「世間」とは何か
『「世間」とは何か』を読んだよ。阿部謹也シリーズ第3弾。
いよいよ「世間」の本丸本…と思ったら、ちょっと予想外の内容。
日本人が世間に対して思っていたことや対峙していたことを、過去の文学作品の中から探り出そうという試みの本だよ。
万葉集の和歌から始まって、徒然草の吉田兼好、親鸞らの真宗教団の教え、江戸時代に入っては井原西鶴、近代は夏目漱石、永井荷風、金子光晴らの作品を取り上げているよ。
そういう意味で理屈を捏ねていないから、読みやすかったよ。
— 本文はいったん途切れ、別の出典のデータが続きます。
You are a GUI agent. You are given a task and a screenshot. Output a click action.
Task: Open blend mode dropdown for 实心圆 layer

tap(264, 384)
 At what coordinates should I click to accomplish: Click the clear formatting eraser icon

引用とその解説というパターンの繰り返しも多かったし。
で、自分に振り返ってみて。
社会の法律だとか規則とかより、世間様の常識とか礼儀が優先しているような気がするんだ。そして、ほとんどの人が振り回されているような…。それがいいようで悪いような…。いや、イヤだと思っていても、それを無視する勇気もない。結局、どう自分の中で折り合いをつけていくかなんだろうね。
最後に引用。夏目漱石『坊ちゃん』について、筆者が語る。
明治以来私達は、私達を拘束している「世間」の存在に感づいていたにもかかわらず、それを対象化することができず、そのために坊ちゃんに身を寄せて架空の世界の中で「世間」をやっつける楽しみを味わってきたのである。文学の世界を持って、世間との折り合いをつけるという例か…。